70% des albinos du Cameroun sont originaires de la région de l’Oues

Selon les études menées par le Pr Robert Aquaron de la faculté de médecine Aix-Marseille de l’université de France, 70% des albinos vivant au Cameroun sont originaires de la région de l’Ouest Cameroun.

Après avoir passé plusieurs années en Afrique subsaharienne, notamment au Cameroun, où il a fait des recherches sur l’Albinisme et leur situation sociale, il en ressort de ces études que les personnes albinos vivant au Cameroun sont très exposées aux risques de cancer de la peau et aux brûlures liées à l’exposition au soleil. Ils pâtissent également d’un déficit de la vue. C’est ce qui ressort du colloque international sur l’Albinisme oculo-cutané en Afrique subsaharienne organisé le week-end dernier à Douala.

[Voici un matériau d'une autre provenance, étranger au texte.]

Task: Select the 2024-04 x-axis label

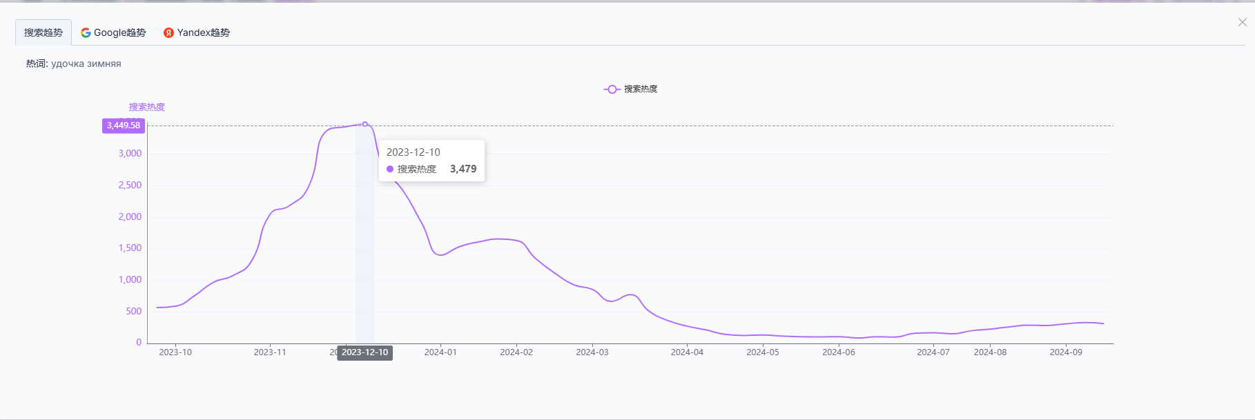Action: [687, 352]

Selon le professeur, l’environnement subsaharien n’est pas très favorable aux personnes atteintes d’albinisme.
Contrairement à l’Afrique du Nord et de l’Occident, les albinos sont constamment protégés, nous fait-on savoir. De plus, la méconnaissance de certains détails sur l’anomalie pousse certaines personnes à porter « un regard détracteur » sur les albinos. Ce qui n’est justement pas une bonne chose. Pour les experts, l’albinisme n’est pas une maladie, « mais une condition génétique. Car, l’absence de production de la mélanine peut entrainer beaucoup de problèmes de la peau »,relèvent les experts.

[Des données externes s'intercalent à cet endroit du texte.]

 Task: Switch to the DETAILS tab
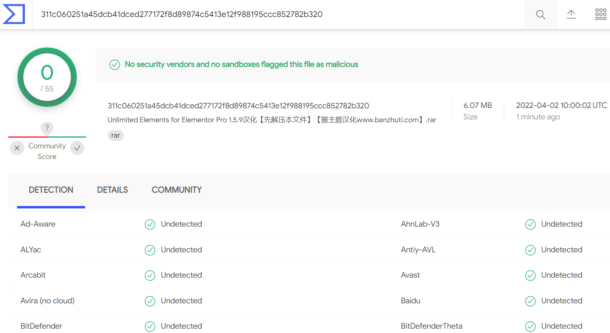[x=112, y=190]
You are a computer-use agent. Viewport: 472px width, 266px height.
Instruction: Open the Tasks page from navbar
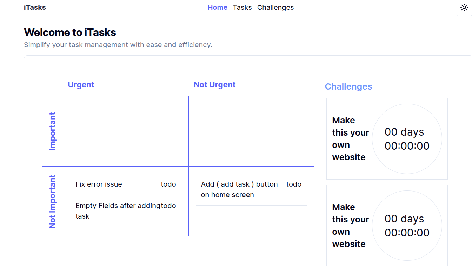(242, 7)
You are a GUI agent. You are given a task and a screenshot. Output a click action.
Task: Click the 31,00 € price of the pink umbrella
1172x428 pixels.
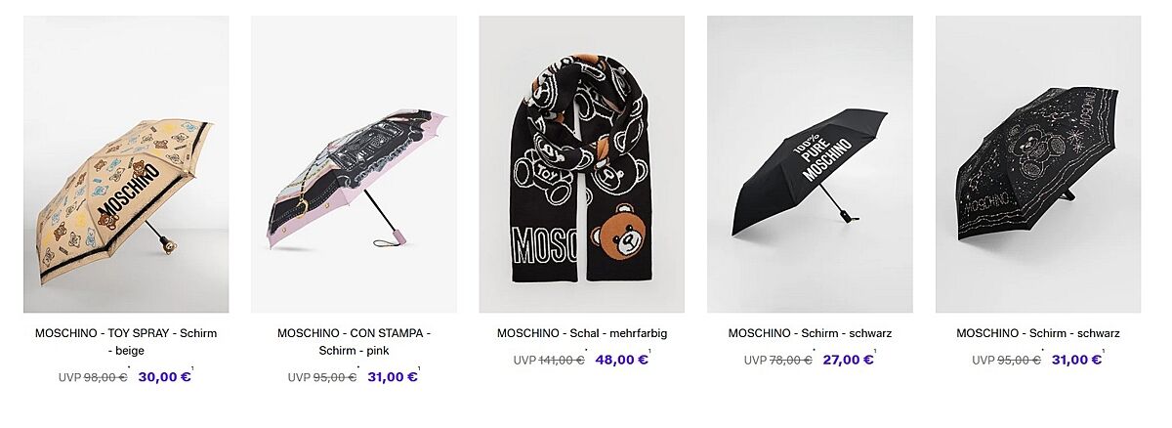(x=393, y=377)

Au regard de la maltraitance de ces derniers dans certains pays d’Afrique, notamment au Burundi et en Tanzanie, les experts pensent qu’il est important de sensibiliser les africains sur l’albinisme. Selon l’Organisation des Nations unies pour la santé (OMS), l’albinisme est considéré comme un handicap. « Si dans le monde, la proportion d’albinos est de 1 individu sur 20 000, on compte jusqu’à 1 albinos sur 200 en Tanzanie, et 1 sur 16 000 au Burundi », apprend-on.

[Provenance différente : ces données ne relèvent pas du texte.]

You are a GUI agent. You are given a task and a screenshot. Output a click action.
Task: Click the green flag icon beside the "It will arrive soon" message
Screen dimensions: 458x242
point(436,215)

C’est pourquoi lors de ce colloque, les experts se sont appesantis sur l’inclusion sociale des personnes albinos en Afrique subsaharienne. « Il est question de partager la recherche innovatrice sur les réalités de vivre avec l’albinisme en Afrique subsaharienne, y compris la recherche médicale et anthropologique, ainsi que la réponse de la société aux albinos », martèlent les experts.